**DATASET EXCERPTS**
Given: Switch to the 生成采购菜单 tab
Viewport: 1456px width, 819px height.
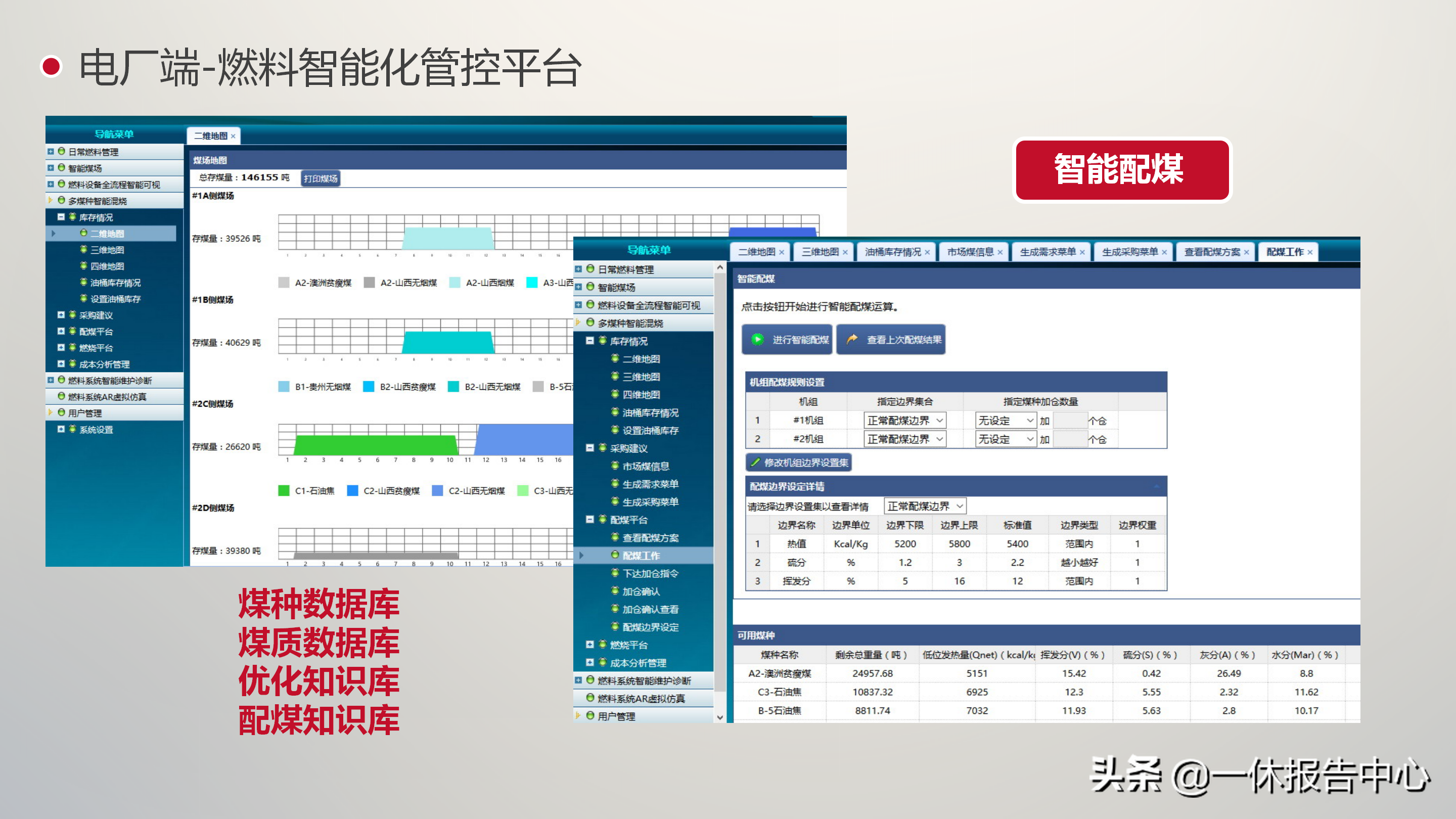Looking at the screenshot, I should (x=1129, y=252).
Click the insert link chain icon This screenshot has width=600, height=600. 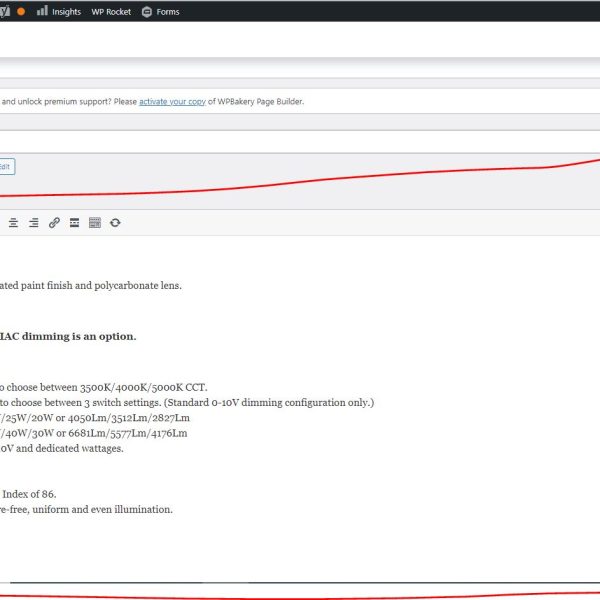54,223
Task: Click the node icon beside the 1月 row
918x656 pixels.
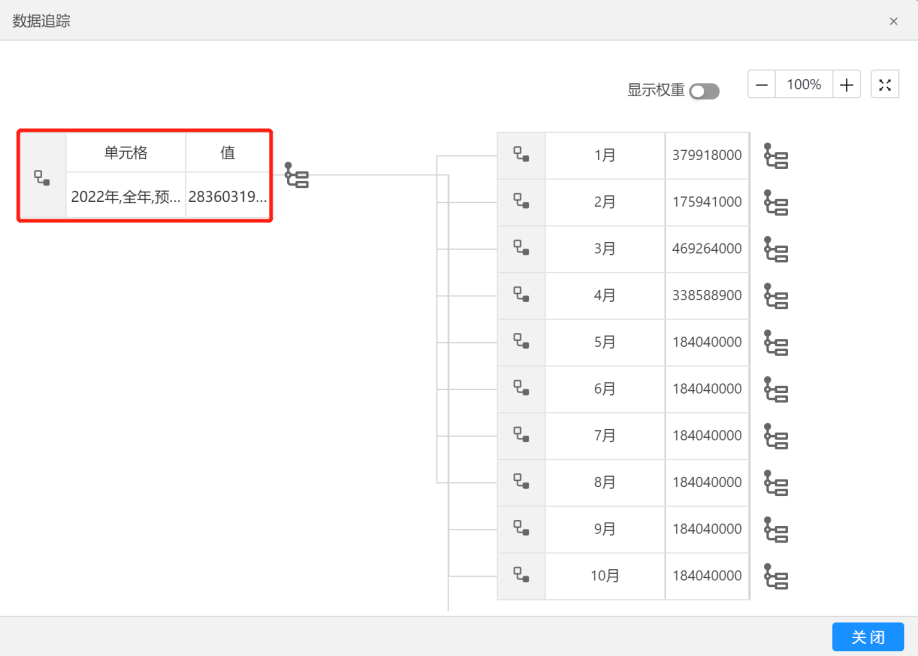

**WHAT YOU SHOULD DO**
Copy the stretch from the line containing "Task: Click the node icon beside the 1月 row" through the end of the listing, swapping "node icon" for "expand icon" and changing nothing else. Leave the pictures out.

**THE RESULT**
Task: Click the expand icon beside the 1月 row
918x656 pixels.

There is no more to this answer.